On Sat, 2010-11-27 at 14:28 +0100, Franck Bui-Huu wrote:
> Peter Zijlstra <[email protected]> writes:
>
> > On Wed, 2010-11-24 at 12:35 +0100, Franck Bui-Huu wrote:
>
> [...]
>
> >> That is for no 'contiguous' events, setting a sampling frequency doesn't
> >> really make sense since for example you could set a frequency to 1000 HZ
> >> for the software ALIGNMENT_FAULT event and never get any samplings or at
> >> least getting sampling but with a totally different rate. And the
> >> current code doesn't look to handle sample_freq anyway.
> >
> > All the freq bits are in the generic code, it re-computes the rate on
> > the timer-tick as well as on each event occurrence.
> >
> > Freq driven sampling should work just fine with swevents.
> >
>
> Yes, but how does it behave with ALIGNMENT_FAULTS for example ?
>
> Such event may happen at a very disparate rate or it can even never
> happen at all.

Then of course we'll never make the freq target, again, software events
aren't special there.

> >
> >> Also I'm currently not seeing any real differences between cpu-clock and
> >> task-clock events. They both seem to count the time elapsed when the
> >> task is running on a CPU. Am I wrong ?
> >
> > No, Francis already noticed that, I probably wrecked it when I added the
> > multi-pmu stuff, its on my todo list to look at (Francis also handed me
> > a little patchlet), but I keep getting distracted with other stuff :/
>
> OK.
>
> Does it make sense to adjust the period for both of them ?
>
> Also, when creating a task clock event, passing 'pid=-1' to
> sys_perf_event_open() doesn't really make sense, does it ?
>
> Same with cpu clock and 'pid=n': whatever <n> value, the event measure
> the cpu wall time clock.
>
> Perhaps proposing only one clock in the API and internally bind this
> clock to the cpu or task clock depending on pid or cpu parameters would
> have been better ?
>

No, it actually makes sense to count both cpu and task clock on a task
(cpu clock basically being wall-time).

2010-12-02 20:52:25

by Franck Bui-Huu

[permalink] [raw]
Subject: Re: perf: some questions about perf software events

Peter Zijlstra <[email protected]> writes:

> On Sat, 2010-11-27 at 14:28 +0100, Franck Bui-Huu wrote:

[...]

>>
>> Does it make sense to adjust the period for both of them ?
>>
>> Also, when creating a task clock event, passing 'pid=-1' to
>> sys_perf_event_open() doesn't really make sense, does it ?
>>
>> Same with cpu clock and 'pid=n': whatever <n> value, the event measure
>> the cpu wall time clock.
>>
>> Perhaps proposing only one clock in the API and internally bind this
>> clock to the cpu or task clock depending on pid or cpu parameters would
>> have been better ?
>>
>
> No, it actually makes sense to count both cpu and task clock on a task
> (cpu clock basically being wall-time).
>

But a task can create several instances of the same events, no ?

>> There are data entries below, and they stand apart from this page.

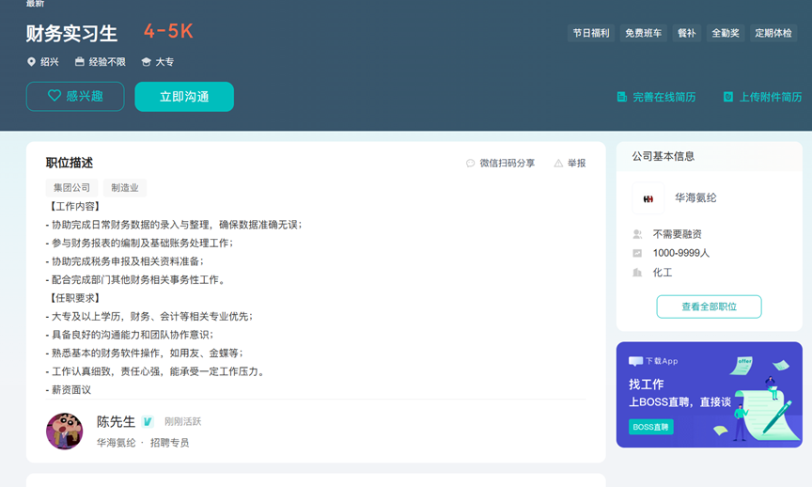
Task: Select the 制造业 tag
Action: point(125,187)
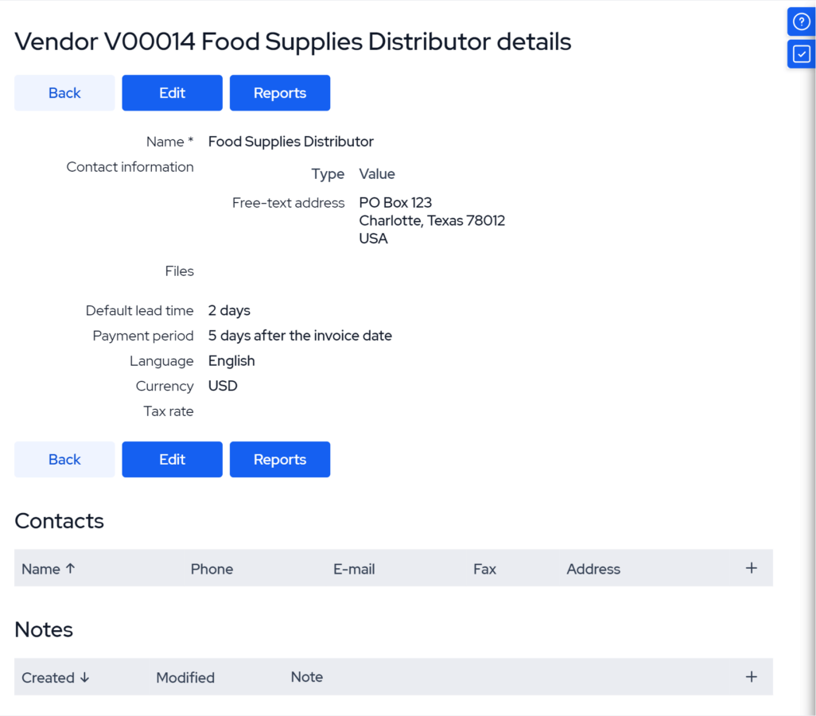Viewport: 816px width, 716px height.
Task: Go Back using button below Tax rate
Action: pos(64,460)
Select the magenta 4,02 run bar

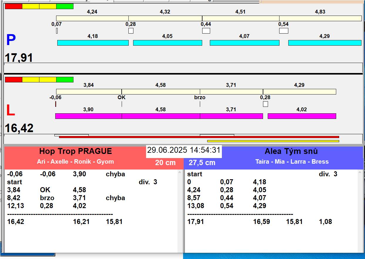(302, 116)
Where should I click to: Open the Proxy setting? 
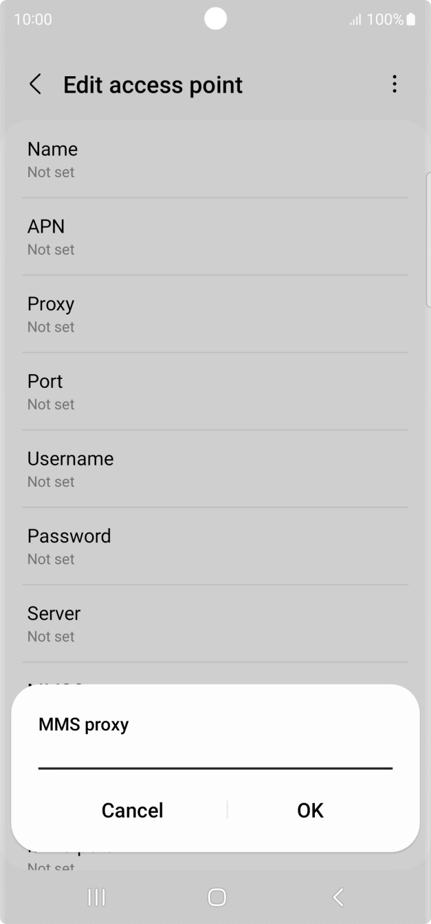tap(215, 314)
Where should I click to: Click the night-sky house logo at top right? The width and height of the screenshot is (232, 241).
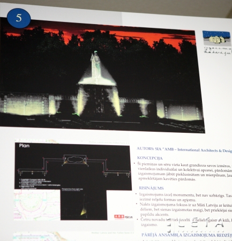[x=216, y=38]
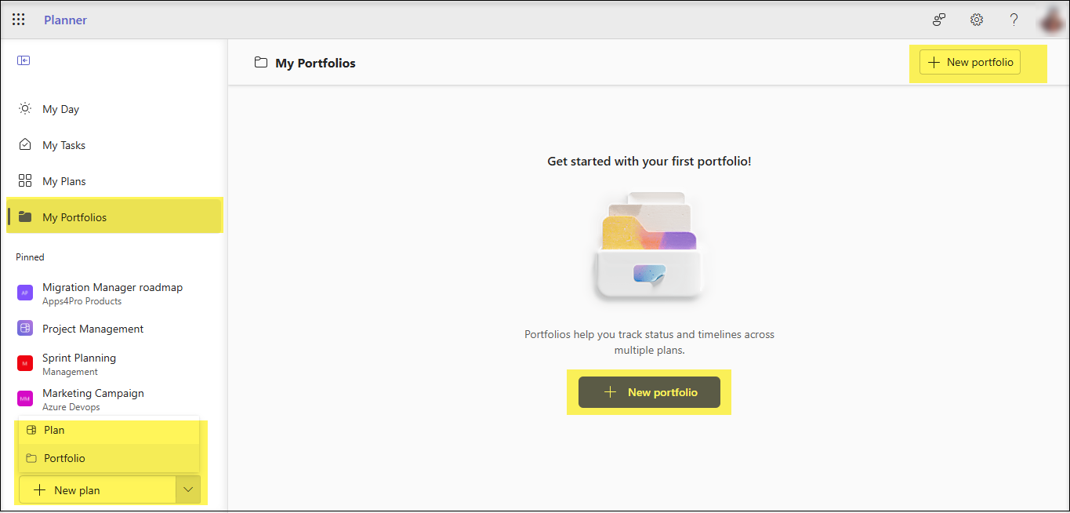Viewport: 1070px width, 513px height.
Task: Click the New plan button
Action: pos(96,489)
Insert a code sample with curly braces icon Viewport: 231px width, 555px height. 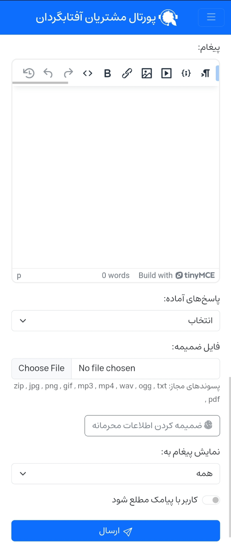coord(186,73)
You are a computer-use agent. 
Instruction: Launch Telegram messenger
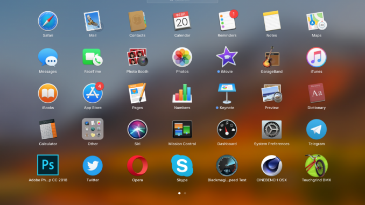[x=317, y=129]
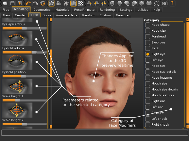This screenshot has height=141, width=189.
Task: Click the Redo arrow icon
Action: coord(36,3)
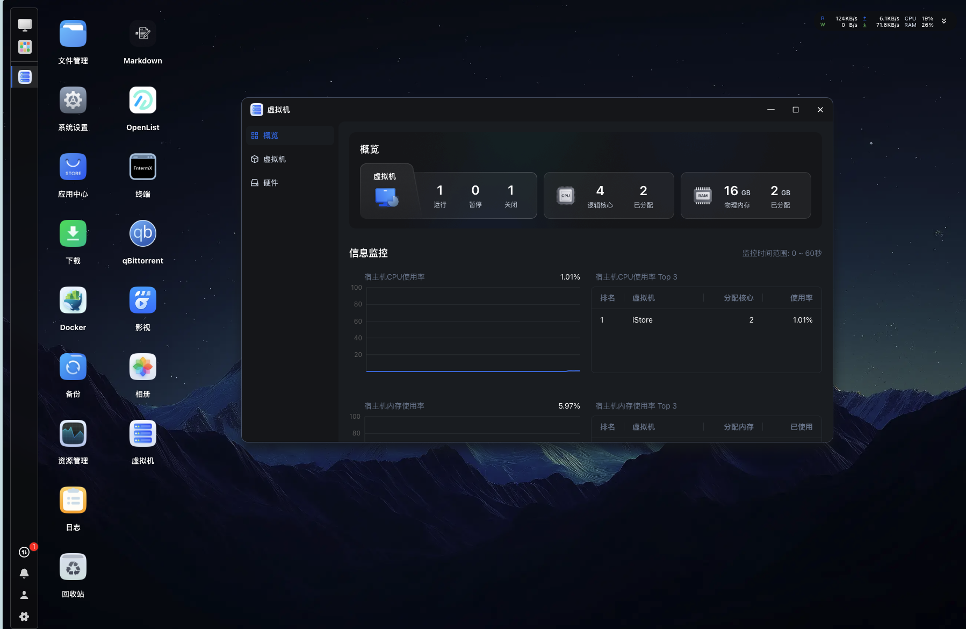
Task: Open the Docker app icon
Action: click(x=73, y=301)
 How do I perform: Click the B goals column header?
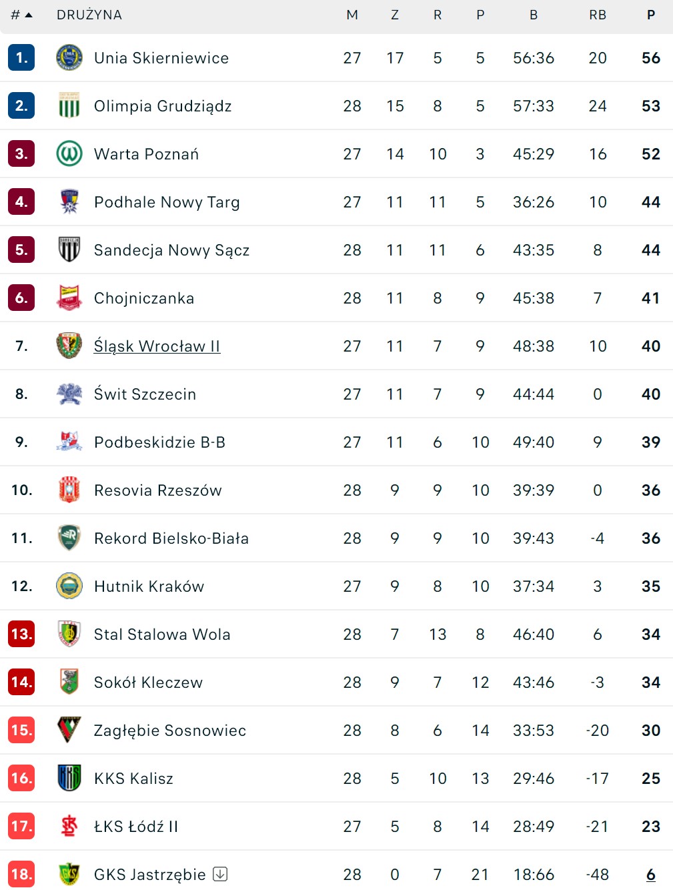[534, 15]
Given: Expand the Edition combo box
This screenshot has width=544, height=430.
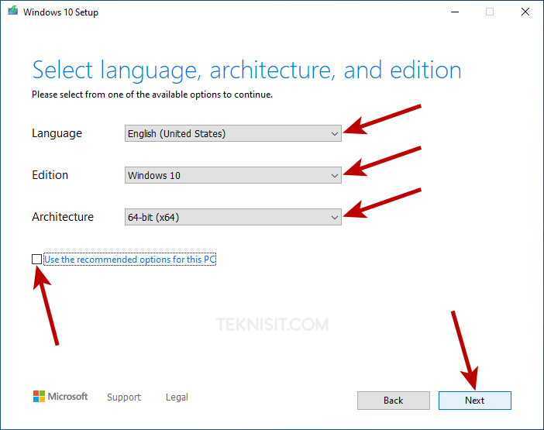Looking at the screenshot, I should coord(232,175).
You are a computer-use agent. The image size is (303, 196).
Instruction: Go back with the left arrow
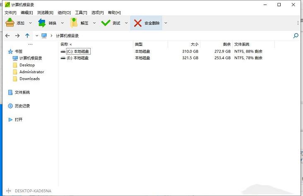tap(7, 36)
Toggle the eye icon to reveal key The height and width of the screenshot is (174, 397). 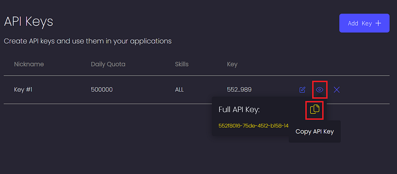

For HW events, they'll use counters that support the type of these
events and if there are not enough of them then those events will share
the counters in a round robin fashion.

For SW events, there's no limit at all.

So doing:

attr.type = PERF_TYPE_SOFTWARE;
attr.config = PERF_COUNT_SW_ClOCK;
/* ... */
tsk_clock_fd = sys_perf_event_open(&attr, 0, -1, -1, 0);
cpu_clock_fd = sys_perf_event_open(&attr, -1, 0, -1, 0);

should be allowed.

No ?
--
Franck